Thanks everyone  No I don't think Fester is a true hairless, he's covered in white fuzz...he's also a Dumbo (but sometimes his ears look up?) and he's albino. I adopted him of Craigslist, the lady was pretty clueless.I'm very proud of them! Yeh the plant pot is a big hit...until their too big to fit in it haha!


----------



## Cstaar

aw they are adorable together and I love their names!!


----------



## Eden10

Some cute snapshots of Fester after some successful bonding time


----------



## PrincessRat

Eden10 said:


> Thanks everyone  No I don't think Fester is a true hairless, he's covered in white fuzz...he's also a Dumbo (but sometimes his ears look up?) and he's albino. I adopted him of Craigslist, the lady was pretty clueless.I'm very proud of them! Yeh the plant pot is a big hit...until their too big to fit in it haha!

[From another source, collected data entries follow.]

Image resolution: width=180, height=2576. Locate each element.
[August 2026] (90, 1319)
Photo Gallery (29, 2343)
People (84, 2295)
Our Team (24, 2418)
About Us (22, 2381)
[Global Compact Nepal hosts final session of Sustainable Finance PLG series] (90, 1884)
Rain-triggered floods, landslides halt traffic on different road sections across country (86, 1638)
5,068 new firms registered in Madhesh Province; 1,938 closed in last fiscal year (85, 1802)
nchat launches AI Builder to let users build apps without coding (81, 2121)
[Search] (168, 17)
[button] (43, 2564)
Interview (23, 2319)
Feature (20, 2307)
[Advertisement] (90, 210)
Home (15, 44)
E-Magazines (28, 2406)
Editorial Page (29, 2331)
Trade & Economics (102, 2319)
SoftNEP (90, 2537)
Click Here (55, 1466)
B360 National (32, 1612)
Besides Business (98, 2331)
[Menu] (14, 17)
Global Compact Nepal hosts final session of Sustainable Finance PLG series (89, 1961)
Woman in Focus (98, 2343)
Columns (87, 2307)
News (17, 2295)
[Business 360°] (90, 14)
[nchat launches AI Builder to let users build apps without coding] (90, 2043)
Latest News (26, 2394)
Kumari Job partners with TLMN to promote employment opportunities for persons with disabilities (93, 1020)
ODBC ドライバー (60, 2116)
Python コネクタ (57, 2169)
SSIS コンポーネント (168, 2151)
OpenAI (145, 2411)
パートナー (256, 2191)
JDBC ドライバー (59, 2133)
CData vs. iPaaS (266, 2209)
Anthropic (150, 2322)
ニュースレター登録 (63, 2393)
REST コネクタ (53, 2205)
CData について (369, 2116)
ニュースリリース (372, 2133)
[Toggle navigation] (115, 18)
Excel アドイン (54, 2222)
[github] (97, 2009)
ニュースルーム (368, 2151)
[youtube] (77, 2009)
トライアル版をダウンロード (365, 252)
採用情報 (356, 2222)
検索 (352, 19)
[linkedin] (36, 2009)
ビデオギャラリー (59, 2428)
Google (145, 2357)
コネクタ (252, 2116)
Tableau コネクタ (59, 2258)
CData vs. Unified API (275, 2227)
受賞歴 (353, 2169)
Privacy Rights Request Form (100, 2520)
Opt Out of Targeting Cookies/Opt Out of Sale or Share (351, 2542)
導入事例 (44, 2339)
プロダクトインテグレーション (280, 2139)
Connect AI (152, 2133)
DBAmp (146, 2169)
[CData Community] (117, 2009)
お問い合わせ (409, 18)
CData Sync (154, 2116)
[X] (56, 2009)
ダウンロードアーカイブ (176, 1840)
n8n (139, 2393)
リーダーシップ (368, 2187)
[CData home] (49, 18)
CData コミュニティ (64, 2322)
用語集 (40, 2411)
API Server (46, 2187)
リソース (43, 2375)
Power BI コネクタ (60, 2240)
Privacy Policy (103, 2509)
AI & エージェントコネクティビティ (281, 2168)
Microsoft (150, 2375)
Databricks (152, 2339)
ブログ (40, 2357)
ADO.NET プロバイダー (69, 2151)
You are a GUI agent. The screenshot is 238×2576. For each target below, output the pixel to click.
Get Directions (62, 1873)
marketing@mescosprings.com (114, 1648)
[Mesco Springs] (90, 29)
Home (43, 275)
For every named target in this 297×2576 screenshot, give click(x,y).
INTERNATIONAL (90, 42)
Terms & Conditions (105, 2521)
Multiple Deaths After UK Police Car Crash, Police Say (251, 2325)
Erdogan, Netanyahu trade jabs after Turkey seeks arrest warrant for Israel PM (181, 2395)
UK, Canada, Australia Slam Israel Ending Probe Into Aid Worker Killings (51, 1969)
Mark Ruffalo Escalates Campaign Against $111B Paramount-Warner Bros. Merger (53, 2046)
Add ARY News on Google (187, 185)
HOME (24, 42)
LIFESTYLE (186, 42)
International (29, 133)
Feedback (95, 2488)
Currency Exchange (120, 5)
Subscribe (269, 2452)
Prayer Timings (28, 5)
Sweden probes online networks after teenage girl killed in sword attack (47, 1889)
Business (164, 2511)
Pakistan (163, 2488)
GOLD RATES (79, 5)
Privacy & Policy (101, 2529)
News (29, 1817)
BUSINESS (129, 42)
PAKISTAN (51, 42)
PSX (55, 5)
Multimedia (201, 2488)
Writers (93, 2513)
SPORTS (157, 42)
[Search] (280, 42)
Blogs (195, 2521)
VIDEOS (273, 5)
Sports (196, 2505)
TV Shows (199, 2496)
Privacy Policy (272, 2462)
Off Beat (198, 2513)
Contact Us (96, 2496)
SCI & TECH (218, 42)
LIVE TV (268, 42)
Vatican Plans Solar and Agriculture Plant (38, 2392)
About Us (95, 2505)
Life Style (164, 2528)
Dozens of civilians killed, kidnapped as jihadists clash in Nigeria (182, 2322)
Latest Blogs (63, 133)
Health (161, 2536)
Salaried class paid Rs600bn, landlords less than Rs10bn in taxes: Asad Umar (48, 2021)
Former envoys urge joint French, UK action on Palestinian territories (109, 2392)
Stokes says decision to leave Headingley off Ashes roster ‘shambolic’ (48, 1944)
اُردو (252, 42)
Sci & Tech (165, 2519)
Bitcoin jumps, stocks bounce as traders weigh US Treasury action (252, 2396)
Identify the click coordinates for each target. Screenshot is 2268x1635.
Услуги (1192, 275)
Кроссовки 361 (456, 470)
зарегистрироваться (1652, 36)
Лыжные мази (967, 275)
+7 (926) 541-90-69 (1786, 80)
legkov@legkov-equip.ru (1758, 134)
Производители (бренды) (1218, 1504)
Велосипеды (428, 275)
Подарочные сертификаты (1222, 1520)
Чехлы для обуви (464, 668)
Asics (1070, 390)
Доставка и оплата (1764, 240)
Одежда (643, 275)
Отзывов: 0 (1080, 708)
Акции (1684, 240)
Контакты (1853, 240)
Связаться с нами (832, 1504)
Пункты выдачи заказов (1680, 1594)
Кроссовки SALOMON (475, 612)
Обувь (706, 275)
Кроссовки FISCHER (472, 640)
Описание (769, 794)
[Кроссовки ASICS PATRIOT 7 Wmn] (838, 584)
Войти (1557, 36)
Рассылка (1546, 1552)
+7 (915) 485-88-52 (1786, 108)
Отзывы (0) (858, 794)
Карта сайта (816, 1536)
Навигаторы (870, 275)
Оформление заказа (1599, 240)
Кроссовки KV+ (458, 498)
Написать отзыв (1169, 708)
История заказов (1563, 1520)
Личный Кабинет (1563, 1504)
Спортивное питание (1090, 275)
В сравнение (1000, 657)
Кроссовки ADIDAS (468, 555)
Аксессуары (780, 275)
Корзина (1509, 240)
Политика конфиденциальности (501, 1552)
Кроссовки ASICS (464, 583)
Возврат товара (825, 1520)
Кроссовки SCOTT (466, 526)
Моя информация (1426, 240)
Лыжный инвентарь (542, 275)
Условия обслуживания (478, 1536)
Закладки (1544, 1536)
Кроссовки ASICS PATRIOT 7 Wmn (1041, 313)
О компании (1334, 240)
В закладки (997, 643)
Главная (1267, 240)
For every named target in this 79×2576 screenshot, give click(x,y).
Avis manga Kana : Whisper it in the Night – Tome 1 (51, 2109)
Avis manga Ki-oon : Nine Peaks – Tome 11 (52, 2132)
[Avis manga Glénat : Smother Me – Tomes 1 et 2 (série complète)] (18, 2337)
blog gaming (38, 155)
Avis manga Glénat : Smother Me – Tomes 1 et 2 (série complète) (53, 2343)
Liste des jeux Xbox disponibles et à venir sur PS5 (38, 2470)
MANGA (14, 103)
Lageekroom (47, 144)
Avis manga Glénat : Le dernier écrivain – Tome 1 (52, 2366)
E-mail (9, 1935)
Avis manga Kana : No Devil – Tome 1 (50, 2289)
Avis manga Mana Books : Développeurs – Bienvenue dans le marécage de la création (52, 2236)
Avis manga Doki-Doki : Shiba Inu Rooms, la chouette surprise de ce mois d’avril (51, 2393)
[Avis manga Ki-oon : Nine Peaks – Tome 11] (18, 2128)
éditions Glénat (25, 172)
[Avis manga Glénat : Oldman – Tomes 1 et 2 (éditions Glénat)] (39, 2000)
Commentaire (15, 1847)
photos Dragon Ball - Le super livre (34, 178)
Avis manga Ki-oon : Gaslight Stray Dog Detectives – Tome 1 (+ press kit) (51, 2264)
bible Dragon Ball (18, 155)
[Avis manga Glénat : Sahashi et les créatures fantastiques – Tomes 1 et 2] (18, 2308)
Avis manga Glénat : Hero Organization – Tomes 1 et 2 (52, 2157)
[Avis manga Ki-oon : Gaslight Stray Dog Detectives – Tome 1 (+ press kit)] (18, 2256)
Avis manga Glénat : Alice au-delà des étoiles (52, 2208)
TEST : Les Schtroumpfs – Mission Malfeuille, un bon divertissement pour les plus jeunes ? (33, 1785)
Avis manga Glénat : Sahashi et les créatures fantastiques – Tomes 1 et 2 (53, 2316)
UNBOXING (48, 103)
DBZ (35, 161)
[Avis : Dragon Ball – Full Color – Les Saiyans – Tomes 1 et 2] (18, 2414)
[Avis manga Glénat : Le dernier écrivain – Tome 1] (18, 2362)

Haha yeah well anyway he is super adorable!!! He looks exactly like my DR girl except she's got standard ears, and she's not albino just got dark red/almost ruby eyes. 


-Rats are my life-


----------



## IOVERATS

So sweet! He got curly whiskers! They are adorable, good luck with them  


A wise t-shirt once said 'my rats think your gross too!' directed at all you rat haters out there!


----------



## Eden10

Thanks again! The lady said Fester is albino, he pretty much looks like a Dumbo PEW that has been shaved lol. Best way to describe him!


----------



## LightningWolf

They are adorable. Gomez is an Agouti mismarked hooded/ overmarked Berkshire. can you get a picture of his Right side? In hoodeds the color can (actually its suppose to in the show standard) go down to their butts, and on to their tails. Some will even have groin/flank spots (random areas of spots on their theighs/flanks and belly). they are both adorable.


----------



## PrincessRat

Eden10 said:


> Thanks again! The lady said Fester is albino, he pretty much looks like a Dumbo PEW that has been shaved lol. Best way to describe him!


If he is albino, his eyes will go completely clear when the light shines on them just right. If they don't do that then he's a PEW. Albinos have no pigment at all so they have no color in their eyes, the red is the blood, whereas a PEW has red colored eyes like any other colored rat.  


-Rats are my life-


----------



## Eden10

Here's a shot (a bad camera phone shot I must add!) of Gomez' other side...he's grown a lot since this pic, was when I first got him a few weeks ago.Hmm...I don't think Festers eyes go clear...like I said the lady I got him from wasn't very nice she just wanted him gone! But that's what she told me.


----------



## jd882

Awwww.. just so cute!


----------



## PrincessRat

He's probably a Pew then...but anyway they are both sooo darn adorable! I keep looking at all of these pictures because I can't get enough of these two!  so precious!


-Rats are my life-


----------



## Eden10

Yeh I'm sure he is...he's my little odd ball  couple shots of Gomez he was very excited to come out to play! Fester came out but didn't stray far from the cage...he's still skittish and shy. Gomez is a little skittish still but his curiosity gets the better of him! Once he knows everythings safe he's pretty bold and will chew on the cage in protest when I have to put him back lol.


----------



## LightningWolf

Yep, he's a hooded  I LOVE agouti hoodeds (and hoodeds, and topazes, and Albinos, and Albinos). Sorry 

Actually PEW is the exact same thing as an Albino. it is just a term used for breeders because its easier and shorter to spell. A true "PEW" is a pink eyed rat (Amber, Champaign, ect) Bred for less and less color, like a BEW (Black eyed white) and A REW (Ruby eye white). a true PEW and Albino are indisquinishable other then genetically (an Albino would have the albino gene c/c while a pink eyed white would have a pattern modification and the pink eye gene p/p). Once again though they are actually very rare since most people don't breed for them, probably because Ruby eyed whites and Black eyes whites look cooler. and PEW would be kind of pointless since Albinos are so easily obtained. 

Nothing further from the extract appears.